_EXERCISE REQUIREMENTS_: Pull every line with "blue" from the entries below.

_DATASET CONTENT_:
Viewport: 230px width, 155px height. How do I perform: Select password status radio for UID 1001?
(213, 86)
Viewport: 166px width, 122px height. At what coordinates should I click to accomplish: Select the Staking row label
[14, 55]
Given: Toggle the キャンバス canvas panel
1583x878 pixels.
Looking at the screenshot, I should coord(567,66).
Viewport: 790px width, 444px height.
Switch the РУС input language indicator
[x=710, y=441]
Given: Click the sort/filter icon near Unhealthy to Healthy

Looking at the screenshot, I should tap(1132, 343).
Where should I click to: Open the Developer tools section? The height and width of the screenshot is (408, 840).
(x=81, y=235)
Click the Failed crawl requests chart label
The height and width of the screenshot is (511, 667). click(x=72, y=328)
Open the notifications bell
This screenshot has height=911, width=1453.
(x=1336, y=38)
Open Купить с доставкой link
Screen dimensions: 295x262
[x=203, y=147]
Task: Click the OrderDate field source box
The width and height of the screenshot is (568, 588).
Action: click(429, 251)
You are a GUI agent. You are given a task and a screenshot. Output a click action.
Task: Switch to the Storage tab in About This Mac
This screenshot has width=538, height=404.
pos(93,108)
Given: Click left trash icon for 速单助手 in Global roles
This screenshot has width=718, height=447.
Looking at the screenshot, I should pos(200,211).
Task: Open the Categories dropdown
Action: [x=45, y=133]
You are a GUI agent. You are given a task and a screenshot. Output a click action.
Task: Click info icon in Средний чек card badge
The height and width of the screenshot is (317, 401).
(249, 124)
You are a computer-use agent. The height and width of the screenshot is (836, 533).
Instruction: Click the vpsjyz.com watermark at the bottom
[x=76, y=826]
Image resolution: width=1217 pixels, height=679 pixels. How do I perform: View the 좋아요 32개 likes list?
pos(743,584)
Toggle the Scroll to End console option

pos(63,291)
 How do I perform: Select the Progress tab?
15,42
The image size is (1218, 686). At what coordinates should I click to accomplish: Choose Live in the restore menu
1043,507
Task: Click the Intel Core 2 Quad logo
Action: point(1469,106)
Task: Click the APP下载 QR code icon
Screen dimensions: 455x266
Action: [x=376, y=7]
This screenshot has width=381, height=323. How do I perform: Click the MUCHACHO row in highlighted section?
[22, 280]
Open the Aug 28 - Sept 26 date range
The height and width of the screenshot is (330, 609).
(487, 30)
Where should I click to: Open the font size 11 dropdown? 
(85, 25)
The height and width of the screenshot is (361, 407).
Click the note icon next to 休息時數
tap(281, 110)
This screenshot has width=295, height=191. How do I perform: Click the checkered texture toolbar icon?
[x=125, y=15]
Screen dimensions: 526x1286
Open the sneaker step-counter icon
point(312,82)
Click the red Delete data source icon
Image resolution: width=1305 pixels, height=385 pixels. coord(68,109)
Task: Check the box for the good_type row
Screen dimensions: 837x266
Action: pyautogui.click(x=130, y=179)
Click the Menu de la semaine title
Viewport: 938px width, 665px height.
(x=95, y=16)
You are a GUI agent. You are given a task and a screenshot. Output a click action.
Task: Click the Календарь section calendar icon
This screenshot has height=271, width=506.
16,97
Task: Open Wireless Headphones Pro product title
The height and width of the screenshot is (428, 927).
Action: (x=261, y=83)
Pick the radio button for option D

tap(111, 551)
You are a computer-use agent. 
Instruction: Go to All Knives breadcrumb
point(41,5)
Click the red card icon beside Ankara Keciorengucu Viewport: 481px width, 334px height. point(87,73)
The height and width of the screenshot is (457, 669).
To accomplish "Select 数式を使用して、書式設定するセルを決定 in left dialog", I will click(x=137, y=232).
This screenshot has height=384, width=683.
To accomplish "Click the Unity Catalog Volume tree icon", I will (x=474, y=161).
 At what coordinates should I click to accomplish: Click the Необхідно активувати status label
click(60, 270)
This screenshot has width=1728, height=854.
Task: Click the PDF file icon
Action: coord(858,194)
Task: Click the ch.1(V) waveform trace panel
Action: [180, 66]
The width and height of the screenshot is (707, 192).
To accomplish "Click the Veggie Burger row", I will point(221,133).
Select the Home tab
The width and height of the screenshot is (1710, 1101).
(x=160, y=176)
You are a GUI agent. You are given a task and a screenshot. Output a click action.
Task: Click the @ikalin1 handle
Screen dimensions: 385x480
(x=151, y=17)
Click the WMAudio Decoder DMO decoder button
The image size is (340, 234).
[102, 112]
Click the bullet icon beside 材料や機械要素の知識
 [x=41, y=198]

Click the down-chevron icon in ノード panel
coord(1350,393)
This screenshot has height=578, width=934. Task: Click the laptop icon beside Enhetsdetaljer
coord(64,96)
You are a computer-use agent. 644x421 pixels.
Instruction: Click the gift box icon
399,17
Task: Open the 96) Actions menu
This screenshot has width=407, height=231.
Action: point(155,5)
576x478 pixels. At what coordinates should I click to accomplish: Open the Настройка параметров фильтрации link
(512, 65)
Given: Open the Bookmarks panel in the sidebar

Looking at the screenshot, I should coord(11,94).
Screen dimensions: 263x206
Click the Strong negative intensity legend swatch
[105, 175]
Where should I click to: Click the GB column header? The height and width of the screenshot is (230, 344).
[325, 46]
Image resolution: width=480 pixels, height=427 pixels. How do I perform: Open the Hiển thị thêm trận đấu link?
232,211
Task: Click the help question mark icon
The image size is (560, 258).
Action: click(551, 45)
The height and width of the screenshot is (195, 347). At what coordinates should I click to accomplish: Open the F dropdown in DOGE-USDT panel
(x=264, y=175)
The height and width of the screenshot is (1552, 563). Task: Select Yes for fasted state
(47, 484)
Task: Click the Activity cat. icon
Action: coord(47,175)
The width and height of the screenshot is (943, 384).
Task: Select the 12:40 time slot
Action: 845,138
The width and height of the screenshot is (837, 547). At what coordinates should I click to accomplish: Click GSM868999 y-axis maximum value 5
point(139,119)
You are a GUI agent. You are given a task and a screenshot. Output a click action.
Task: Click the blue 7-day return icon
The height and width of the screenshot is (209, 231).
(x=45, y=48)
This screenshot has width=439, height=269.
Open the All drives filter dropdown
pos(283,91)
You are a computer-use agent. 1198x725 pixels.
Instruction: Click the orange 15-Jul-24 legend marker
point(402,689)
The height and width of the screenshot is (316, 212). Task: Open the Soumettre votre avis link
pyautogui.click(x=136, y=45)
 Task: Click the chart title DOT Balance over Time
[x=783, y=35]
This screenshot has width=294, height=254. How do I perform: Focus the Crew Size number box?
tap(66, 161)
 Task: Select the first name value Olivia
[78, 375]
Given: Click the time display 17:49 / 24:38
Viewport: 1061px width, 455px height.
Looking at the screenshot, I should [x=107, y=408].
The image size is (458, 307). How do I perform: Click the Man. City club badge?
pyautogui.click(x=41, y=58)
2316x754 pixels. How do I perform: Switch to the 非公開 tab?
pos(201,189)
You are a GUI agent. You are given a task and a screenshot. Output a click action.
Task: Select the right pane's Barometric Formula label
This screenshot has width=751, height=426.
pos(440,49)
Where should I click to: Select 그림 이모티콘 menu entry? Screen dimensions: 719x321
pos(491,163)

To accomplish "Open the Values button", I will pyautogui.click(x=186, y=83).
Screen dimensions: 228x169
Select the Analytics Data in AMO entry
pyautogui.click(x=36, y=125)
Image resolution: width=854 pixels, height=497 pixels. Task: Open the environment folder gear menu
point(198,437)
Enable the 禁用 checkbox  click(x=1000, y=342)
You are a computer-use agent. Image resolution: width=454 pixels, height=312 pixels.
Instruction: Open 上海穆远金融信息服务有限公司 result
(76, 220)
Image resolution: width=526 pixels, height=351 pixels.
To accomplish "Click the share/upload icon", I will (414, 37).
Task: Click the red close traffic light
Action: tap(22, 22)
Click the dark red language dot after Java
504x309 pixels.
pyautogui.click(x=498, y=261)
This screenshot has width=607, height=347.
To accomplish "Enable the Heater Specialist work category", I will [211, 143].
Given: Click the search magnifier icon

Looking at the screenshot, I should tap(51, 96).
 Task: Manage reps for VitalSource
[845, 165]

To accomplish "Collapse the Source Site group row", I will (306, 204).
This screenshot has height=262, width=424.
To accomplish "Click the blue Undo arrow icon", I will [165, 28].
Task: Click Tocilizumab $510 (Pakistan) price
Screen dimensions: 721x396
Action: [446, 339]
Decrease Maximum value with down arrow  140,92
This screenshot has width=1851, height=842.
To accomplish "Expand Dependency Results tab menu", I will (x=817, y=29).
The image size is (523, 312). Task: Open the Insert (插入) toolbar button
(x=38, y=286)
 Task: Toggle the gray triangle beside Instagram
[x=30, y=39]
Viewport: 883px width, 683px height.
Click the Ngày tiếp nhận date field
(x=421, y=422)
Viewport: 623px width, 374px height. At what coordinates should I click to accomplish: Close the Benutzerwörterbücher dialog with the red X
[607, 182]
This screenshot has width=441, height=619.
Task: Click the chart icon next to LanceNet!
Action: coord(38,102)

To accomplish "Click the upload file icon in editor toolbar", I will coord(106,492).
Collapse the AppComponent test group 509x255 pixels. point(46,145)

_ANSWER_:
Task: Click the blue 7-day return icon
To accomplish "Click the blue Undo arrow icon", I will [165, 28].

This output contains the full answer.